Apr 12, 2016 • 51min
Nuruddin Farah - Maps
This month, as part of the World Service’s Identity Season, World Book Club is in Cape Town, home of acclaimed Somali writer Nuruddin Farah, where we’ll be talking to him about his novel, Maps. This moving and dramatic book is the first of three novels which make up Nuruddin Farah’s Blood in the Sun trilogy. Maps traces the journey of a young orphaned boy, Askar, who is taken under the wing of a loving surrogate mother, Misra. Set in both Somalia and Ethiopia with an ever looming backdrop of conflict and political turmoil, Askar struggles to find and forge his identity in a land ravaged by war. Farah’s lucid exploration of struggle – both internal and external; personal and political – is as profound as it is compelling and draws on his own complex relationship with his native Somalia.(Picture credit: Jeffrey Wilson.)

Mar 6, 2016 • 49min
Judith Kerr - When Hitler Stole Pink Rabbit
This month we talk to the much-loved German-born, British author and illustrator Judith Kerr about her classic children’s novel, When Hitler Stole Pink Rabbit. Set during World War Two, this semi-autobiographical novel traces the story of a young Jewish girl and her family who flee Berlin just as the Nazis come to power.

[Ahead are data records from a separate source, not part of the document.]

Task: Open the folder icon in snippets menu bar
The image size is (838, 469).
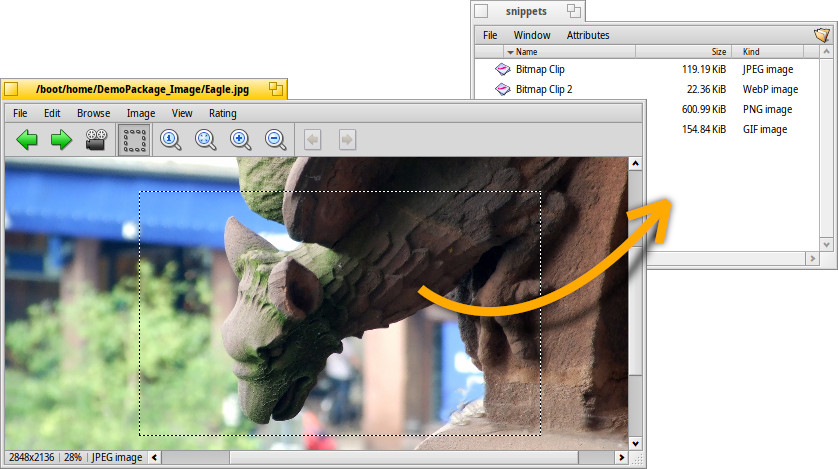Action: pyautogui.click(x=822, y=35)
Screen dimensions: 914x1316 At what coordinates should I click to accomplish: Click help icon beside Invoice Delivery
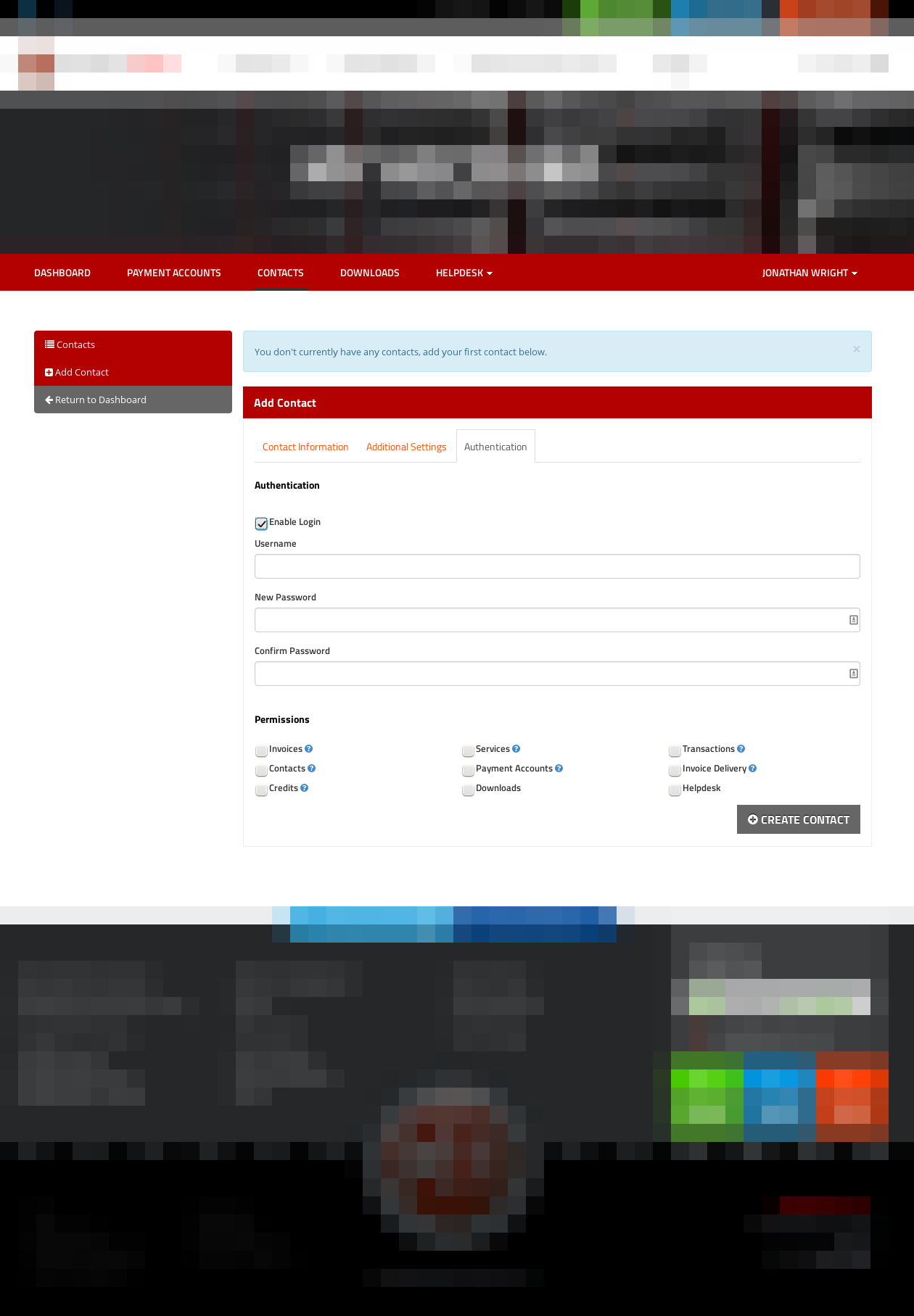pos(752,769)
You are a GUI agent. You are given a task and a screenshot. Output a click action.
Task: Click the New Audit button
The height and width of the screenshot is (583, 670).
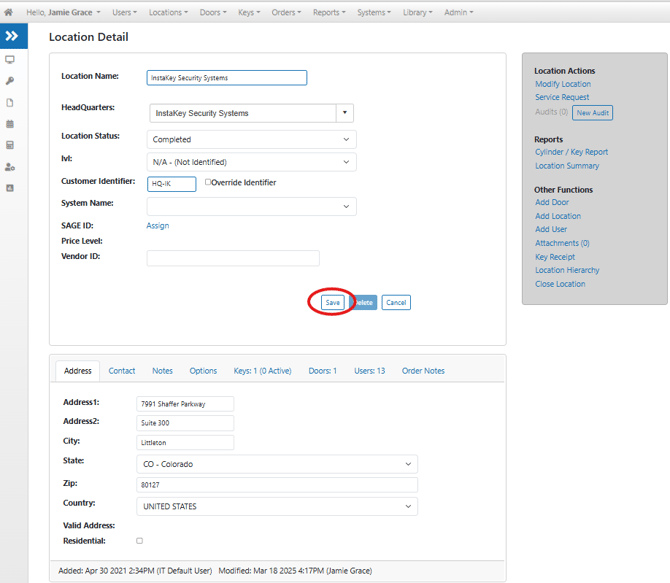(x=592, y=113)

The journey of a family splintered by conflict, driven by fear and eventually rewarded with reunion is seen through the eyes of the nine-year-old Anna. Judith Kerr’s novel, by turns heart-lifting and heart-rending has stood the test of time. Celebrating its 45th anniversary this year it continues to be enjoyed by readers of all ages to this day.(Picture: Judith Kerr. Credit: Eliz Huseyin)

Feb 4, 2016 • 50min
Cees Nooteboom - The Following Story
This quixotic ‘novel of ideas’ blends philosophical reflection with the haunting tale of Herman Mussert, a retired, outmoded ancient language teacher preoccupied with Classical antiquity. After falling asleep one evening in Amsterdam, he mysteriously wakes the next morning in a hotel room in Lisbon where he slept with another man’s wife twenty years earlier. From here Mussert embarks on an enigmatic journey of the mind, contemplating passion, death, wisdom and disillusionment. Presented by Harriet Gilbert.